Da redação
O governo interino da Venezuela e representantes da oposição iniciaram diálogo em Caracas, com mediação dos Estados Unidos, visando possível transição política e eleições. A líder opositora María Corina Machado não participou. O encontro aconteceu no Centro de Convenções da instalação militar de La Carlota, com acesso permitido apenas a fotógrafos.

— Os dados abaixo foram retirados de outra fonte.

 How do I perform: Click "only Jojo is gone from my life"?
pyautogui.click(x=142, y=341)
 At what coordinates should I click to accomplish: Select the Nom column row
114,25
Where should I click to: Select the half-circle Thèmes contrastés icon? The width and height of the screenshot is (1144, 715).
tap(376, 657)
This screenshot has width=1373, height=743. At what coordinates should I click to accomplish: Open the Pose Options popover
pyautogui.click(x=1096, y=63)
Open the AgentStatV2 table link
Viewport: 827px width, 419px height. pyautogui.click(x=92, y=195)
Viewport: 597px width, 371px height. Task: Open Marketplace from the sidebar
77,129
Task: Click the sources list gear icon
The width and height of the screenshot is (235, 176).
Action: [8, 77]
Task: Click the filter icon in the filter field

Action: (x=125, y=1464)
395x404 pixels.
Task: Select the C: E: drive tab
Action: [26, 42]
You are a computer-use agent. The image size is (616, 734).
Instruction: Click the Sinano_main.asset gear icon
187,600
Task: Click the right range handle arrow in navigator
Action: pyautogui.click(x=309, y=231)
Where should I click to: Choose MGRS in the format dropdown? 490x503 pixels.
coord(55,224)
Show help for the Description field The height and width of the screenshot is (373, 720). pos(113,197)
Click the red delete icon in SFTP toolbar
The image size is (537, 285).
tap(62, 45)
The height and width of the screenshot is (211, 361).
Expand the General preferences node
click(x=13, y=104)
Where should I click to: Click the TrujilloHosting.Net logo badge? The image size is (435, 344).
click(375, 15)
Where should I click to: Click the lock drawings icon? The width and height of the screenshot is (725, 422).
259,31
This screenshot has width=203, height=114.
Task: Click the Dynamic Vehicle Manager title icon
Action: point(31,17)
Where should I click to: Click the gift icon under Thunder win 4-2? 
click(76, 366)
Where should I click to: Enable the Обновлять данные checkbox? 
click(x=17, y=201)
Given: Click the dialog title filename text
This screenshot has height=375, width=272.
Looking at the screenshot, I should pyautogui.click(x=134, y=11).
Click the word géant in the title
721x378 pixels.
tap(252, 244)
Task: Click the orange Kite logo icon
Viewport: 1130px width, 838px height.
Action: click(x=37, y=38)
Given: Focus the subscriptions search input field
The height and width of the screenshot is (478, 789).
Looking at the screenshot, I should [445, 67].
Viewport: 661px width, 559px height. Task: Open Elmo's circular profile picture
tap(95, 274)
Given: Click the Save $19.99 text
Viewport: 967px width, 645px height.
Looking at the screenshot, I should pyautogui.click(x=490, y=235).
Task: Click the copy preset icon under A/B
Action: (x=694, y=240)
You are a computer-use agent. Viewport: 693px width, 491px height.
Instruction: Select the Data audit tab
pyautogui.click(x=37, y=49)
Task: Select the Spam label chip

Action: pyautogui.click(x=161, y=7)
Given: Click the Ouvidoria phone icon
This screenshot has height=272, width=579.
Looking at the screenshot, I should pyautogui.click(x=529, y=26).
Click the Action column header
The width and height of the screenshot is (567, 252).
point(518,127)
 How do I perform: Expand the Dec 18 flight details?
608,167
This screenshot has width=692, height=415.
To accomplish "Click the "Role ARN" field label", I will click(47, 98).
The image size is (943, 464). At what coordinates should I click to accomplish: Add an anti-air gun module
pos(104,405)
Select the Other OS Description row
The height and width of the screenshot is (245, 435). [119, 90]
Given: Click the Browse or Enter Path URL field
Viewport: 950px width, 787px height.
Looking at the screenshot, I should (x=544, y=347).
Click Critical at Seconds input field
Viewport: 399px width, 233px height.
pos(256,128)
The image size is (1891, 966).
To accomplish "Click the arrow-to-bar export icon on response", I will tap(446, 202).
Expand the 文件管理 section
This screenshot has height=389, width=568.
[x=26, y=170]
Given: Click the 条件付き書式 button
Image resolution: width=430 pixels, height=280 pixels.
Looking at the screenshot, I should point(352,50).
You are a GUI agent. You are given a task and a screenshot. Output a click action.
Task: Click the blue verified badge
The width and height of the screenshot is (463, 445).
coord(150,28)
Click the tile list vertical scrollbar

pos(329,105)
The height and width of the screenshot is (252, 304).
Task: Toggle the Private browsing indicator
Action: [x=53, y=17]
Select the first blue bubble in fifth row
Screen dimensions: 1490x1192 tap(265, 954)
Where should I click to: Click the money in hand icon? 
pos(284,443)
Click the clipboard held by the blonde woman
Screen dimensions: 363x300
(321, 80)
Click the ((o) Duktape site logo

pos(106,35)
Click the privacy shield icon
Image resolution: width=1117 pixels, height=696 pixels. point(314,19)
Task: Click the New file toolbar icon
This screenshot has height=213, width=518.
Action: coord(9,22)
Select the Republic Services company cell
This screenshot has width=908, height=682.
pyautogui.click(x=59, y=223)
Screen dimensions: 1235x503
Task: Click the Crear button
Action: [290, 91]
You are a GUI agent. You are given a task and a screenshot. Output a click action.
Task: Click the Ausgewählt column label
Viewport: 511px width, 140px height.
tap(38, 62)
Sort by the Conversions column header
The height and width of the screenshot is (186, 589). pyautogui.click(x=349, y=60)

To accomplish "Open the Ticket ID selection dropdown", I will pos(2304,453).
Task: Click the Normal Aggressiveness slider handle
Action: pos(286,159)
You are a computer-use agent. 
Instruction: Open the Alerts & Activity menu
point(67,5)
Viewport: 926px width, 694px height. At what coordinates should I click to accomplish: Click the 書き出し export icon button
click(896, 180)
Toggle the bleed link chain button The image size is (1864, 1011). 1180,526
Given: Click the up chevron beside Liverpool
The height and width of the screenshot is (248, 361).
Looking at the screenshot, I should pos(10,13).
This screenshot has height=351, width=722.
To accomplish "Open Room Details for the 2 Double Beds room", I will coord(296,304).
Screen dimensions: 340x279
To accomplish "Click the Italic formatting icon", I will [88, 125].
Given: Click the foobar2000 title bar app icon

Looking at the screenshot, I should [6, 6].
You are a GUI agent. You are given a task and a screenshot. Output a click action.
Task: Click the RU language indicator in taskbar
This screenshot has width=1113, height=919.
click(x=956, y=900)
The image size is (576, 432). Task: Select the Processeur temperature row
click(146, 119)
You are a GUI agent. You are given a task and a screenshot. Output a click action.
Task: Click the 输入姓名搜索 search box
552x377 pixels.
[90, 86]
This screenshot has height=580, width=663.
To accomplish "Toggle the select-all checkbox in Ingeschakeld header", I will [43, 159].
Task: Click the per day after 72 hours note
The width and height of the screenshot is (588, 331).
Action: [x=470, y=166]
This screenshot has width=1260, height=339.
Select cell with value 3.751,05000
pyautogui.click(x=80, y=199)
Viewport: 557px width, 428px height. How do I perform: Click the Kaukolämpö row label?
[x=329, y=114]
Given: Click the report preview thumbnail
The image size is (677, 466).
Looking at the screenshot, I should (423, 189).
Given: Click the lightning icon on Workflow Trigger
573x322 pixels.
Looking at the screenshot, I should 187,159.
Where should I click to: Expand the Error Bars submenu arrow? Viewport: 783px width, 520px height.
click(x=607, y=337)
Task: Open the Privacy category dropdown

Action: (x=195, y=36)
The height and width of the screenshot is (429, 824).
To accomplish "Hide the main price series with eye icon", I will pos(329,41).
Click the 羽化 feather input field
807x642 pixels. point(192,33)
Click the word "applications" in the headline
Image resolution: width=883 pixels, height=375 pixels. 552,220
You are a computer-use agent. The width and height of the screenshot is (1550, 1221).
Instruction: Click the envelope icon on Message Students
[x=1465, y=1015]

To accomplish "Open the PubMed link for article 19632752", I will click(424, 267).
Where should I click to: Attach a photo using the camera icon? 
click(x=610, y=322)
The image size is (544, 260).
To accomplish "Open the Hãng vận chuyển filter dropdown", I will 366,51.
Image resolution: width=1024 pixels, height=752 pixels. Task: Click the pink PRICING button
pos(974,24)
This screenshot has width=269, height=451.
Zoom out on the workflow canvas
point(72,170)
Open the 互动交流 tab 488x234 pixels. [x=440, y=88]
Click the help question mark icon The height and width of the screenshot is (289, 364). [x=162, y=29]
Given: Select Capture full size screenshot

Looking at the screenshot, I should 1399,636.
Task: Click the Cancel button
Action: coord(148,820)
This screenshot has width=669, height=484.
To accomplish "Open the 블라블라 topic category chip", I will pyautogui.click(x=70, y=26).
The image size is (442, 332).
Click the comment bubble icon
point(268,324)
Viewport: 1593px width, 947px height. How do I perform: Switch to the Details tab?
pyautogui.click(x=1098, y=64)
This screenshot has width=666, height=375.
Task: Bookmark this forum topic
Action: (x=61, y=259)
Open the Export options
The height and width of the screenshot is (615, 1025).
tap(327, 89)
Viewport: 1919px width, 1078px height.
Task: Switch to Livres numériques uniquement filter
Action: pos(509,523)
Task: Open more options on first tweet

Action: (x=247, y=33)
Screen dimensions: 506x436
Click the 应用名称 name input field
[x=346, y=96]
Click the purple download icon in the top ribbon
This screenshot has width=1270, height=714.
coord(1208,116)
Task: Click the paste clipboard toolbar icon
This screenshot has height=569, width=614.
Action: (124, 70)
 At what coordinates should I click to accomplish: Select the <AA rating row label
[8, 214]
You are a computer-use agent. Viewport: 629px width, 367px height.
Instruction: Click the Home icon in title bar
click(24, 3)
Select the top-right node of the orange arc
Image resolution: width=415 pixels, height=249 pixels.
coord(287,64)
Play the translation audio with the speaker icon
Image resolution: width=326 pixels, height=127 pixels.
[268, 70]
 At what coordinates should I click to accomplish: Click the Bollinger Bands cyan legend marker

O presidente da Assembleia Nacional, Jorge Rodríguez, chefia a delegação governista e declarou no Telegram: “Tem início o diálogo com ex-deputados da oposição da Assembleia Nacional de 2015”. Dinorah Figuera lidera a delegação da oposição e afirmou, em publicação no X, que o processo pretende “marcar o caminho para a democracia e a reinstitucionalização da Venezuela”. Washington celebrou a iniciativa, classificando-a como “oportunidade única”, conforme o Departamento de Estado.
Segundo Figuera, o objetivo é promover mudanças no Tribunal Supremo de Justiça, no Conselho Nacional Eleitoral e garantir direitos civis e políticos. O opositor Juan Pablo Guanipa expressou apoio ao diálogo, pedindo “libertação de todos os presos políticos, novos poderes públicos e cronograma eleitoral que inclua a eleição presidencial”, referindo-se a Machado como candidata.
Familiares de presos políticos solicitaram à Figuera prioridade pela libertação de seus parentes. Mayra Morales e outros mantêm vigília há 60 dias em frente à embaixada dos Estados Unidos em Caracas, exigindo intervenção do encarregado de negócios americano, John Barrett. Protestos de militantes de esquerda expressaram rejeição à mediação americana, com manifestações contrárias à guinada do governo chavista após 25 anos de discurso anti-imperialista.